__TASK DESCRIPTION__
Rewrite the data from the line containing "Click the help" through the end, replacing "screenshot" with "image" and changing nothing else. Return only those lines, without the pictures.

__DATASET RECORDS__
****************
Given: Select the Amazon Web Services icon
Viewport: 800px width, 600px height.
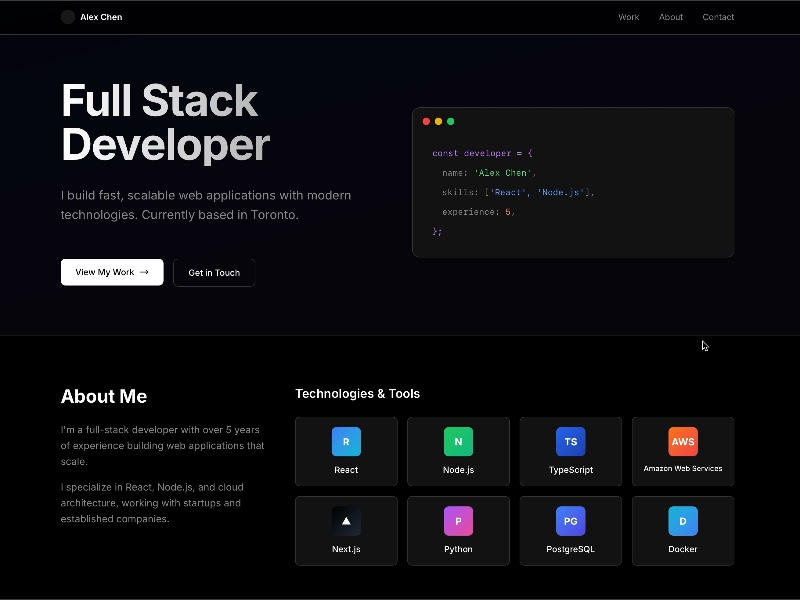Looking at the screenshot, I should 683,441.
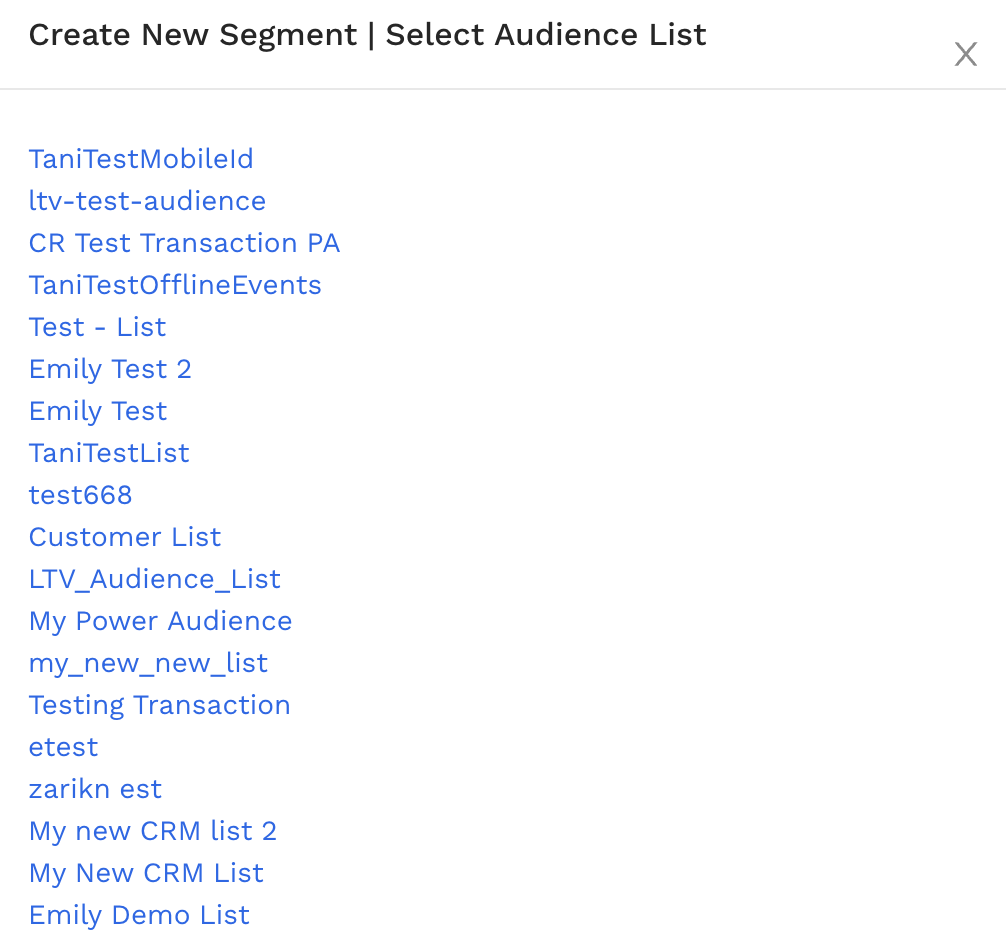Image resolution: width=1006 pixels, height=932 pixels.
Task: Select the Emily Test audience list
Action: click(x=97, y=411)
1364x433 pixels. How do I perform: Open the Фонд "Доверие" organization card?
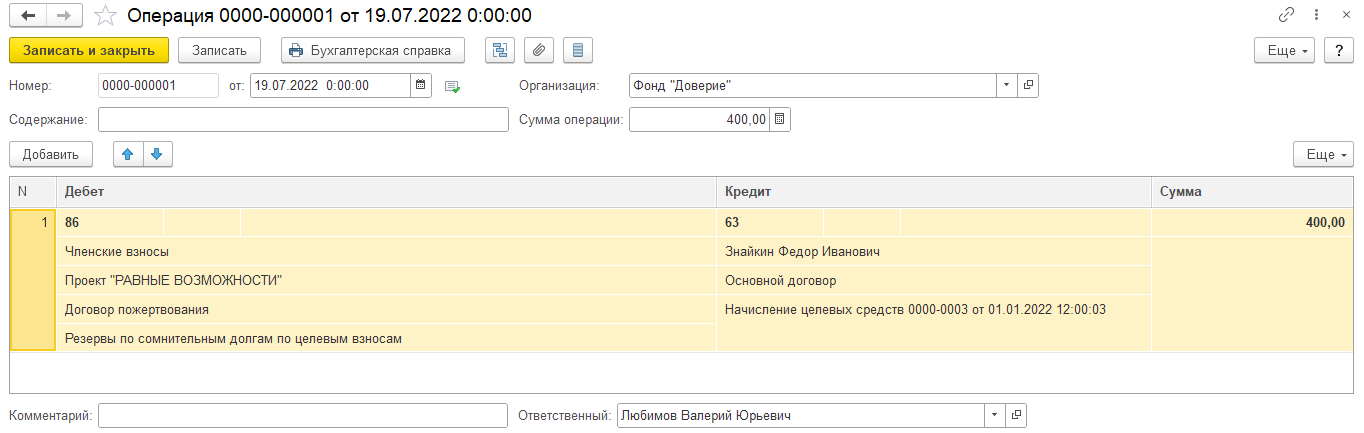(1028, 86)
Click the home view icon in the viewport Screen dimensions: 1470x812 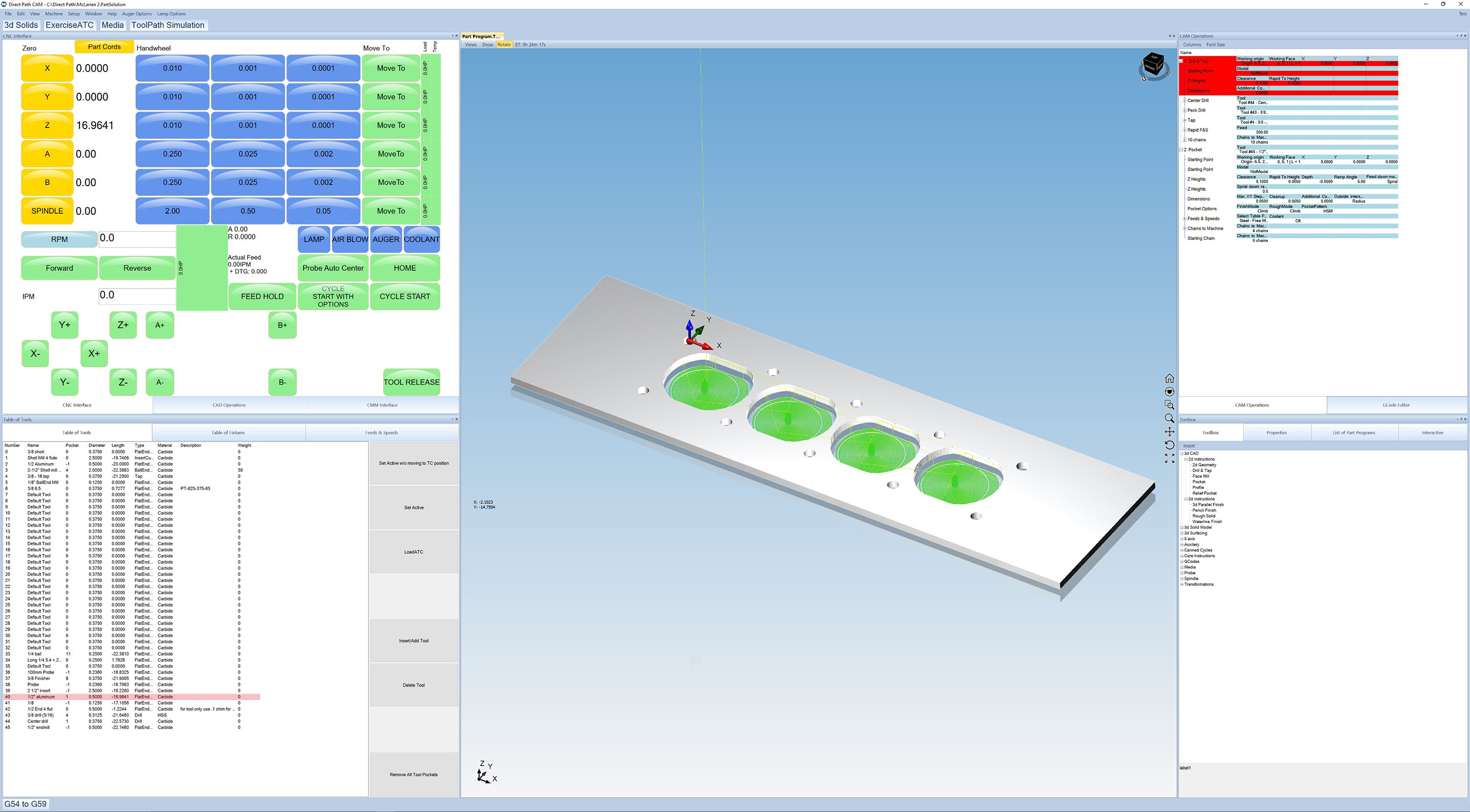tap(1169, 378)
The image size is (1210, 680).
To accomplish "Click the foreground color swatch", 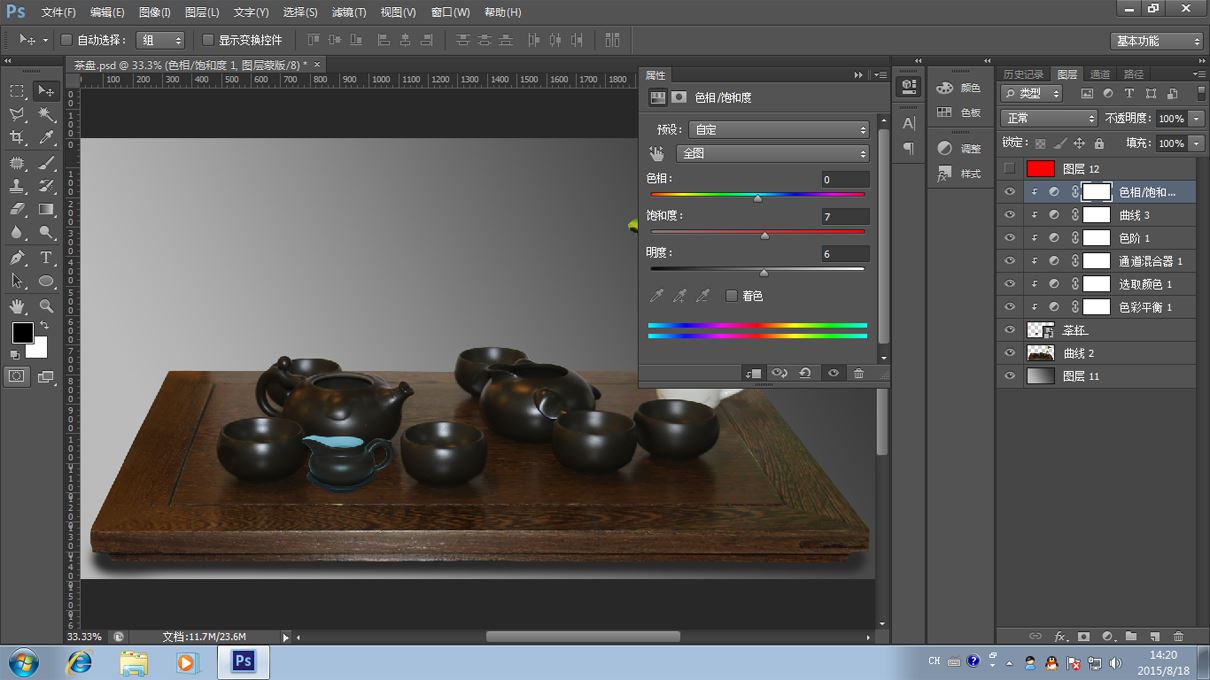I will pyautogui.click(x=22, y=332).
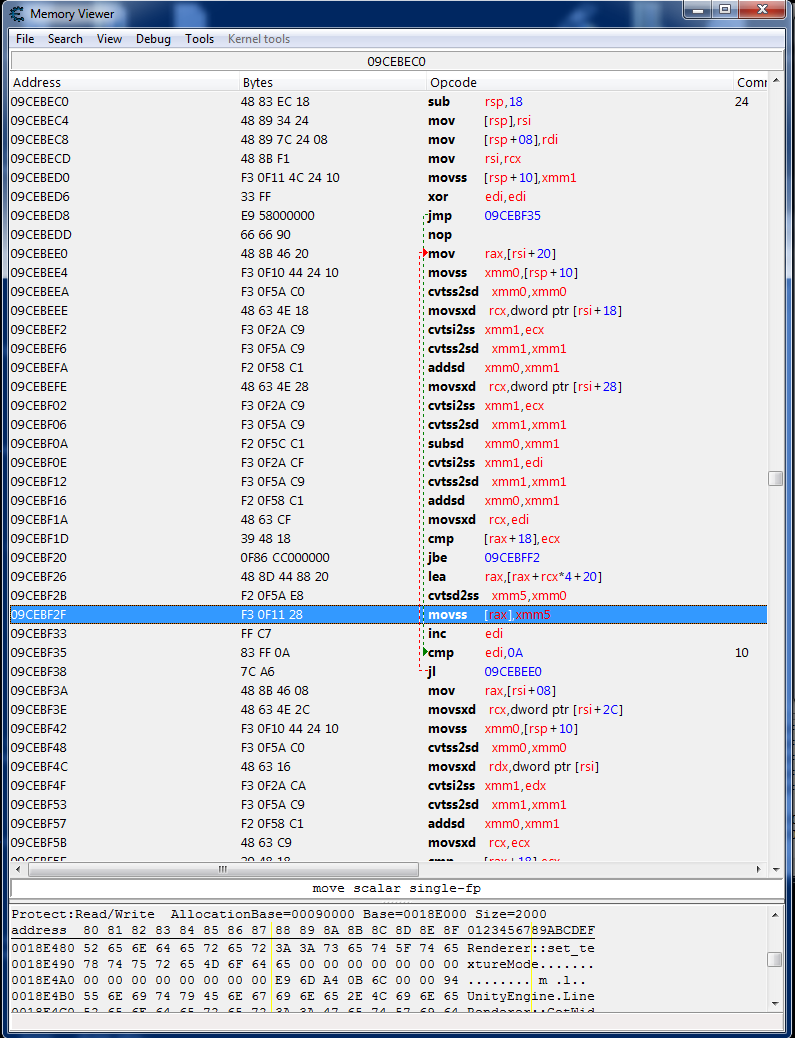Viewport: 795px width, 1038px height.
Task: Open the View menu
Action: click(109, 39)
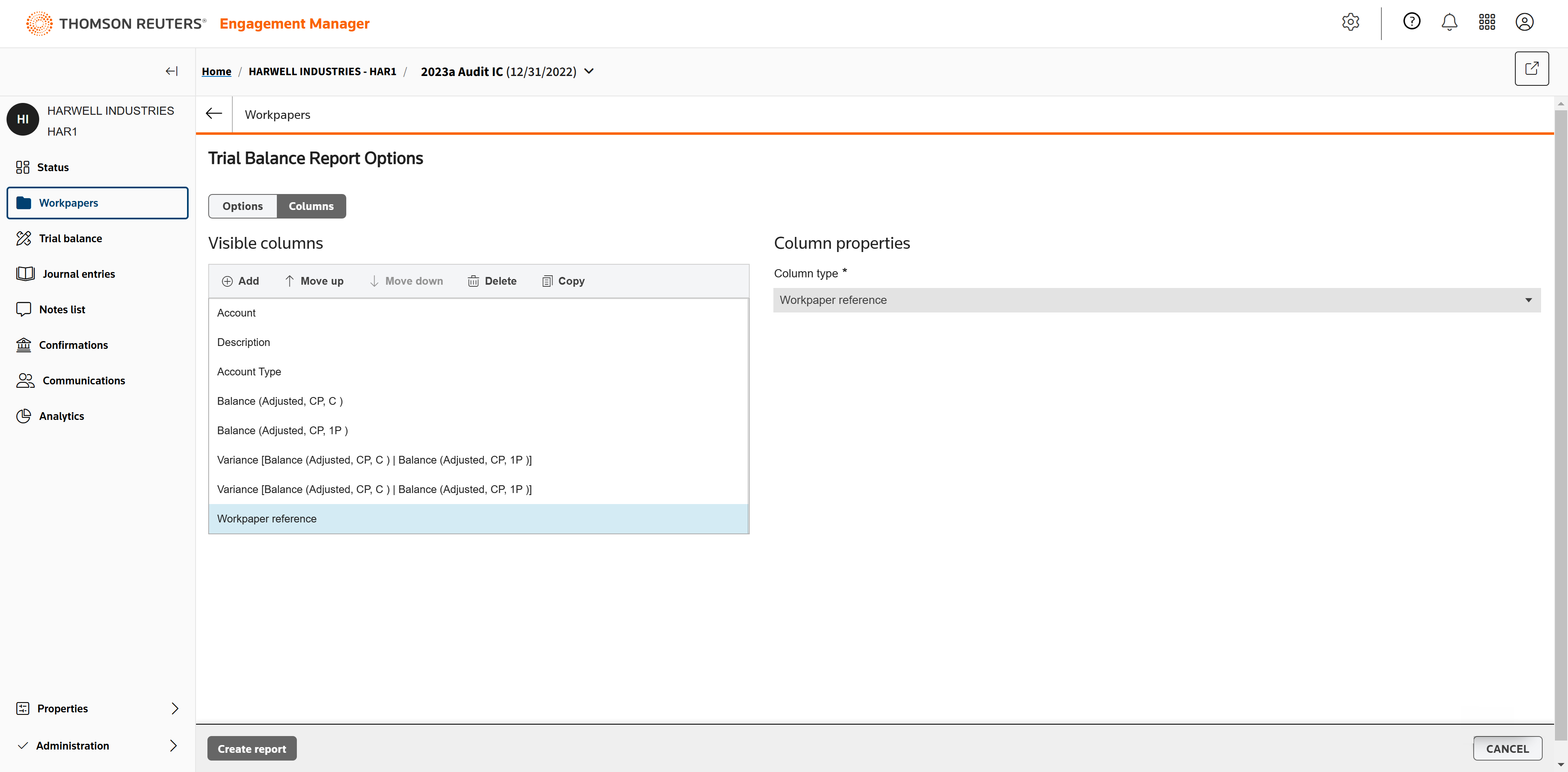Add a new visible column
This screenshot has width=1568, height=772.
click(241, 281)
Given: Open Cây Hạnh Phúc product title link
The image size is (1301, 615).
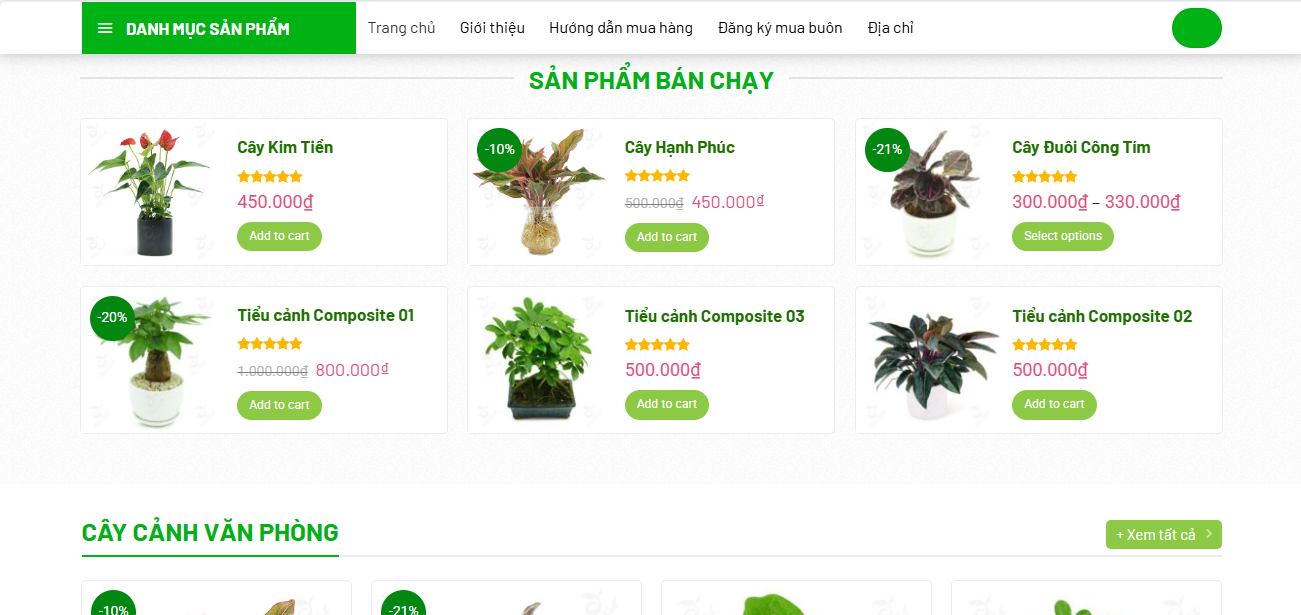Looking at the screenshot, I should [x=680, y=148].
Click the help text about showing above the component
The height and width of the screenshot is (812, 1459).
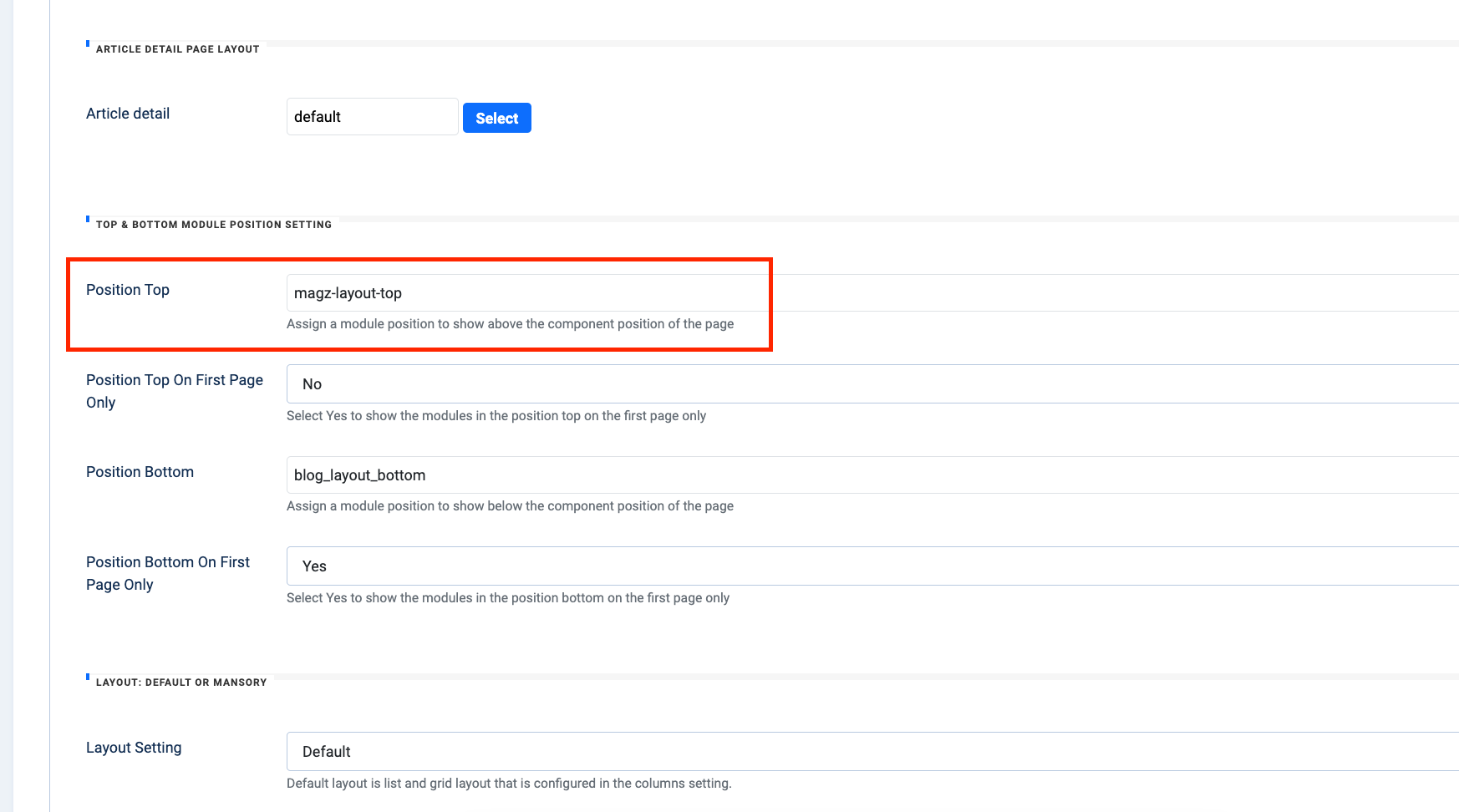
****************
__ANSWER TO THIS TASK__
Click the help text about showing above the component
The height and width of the image is (812, 1459).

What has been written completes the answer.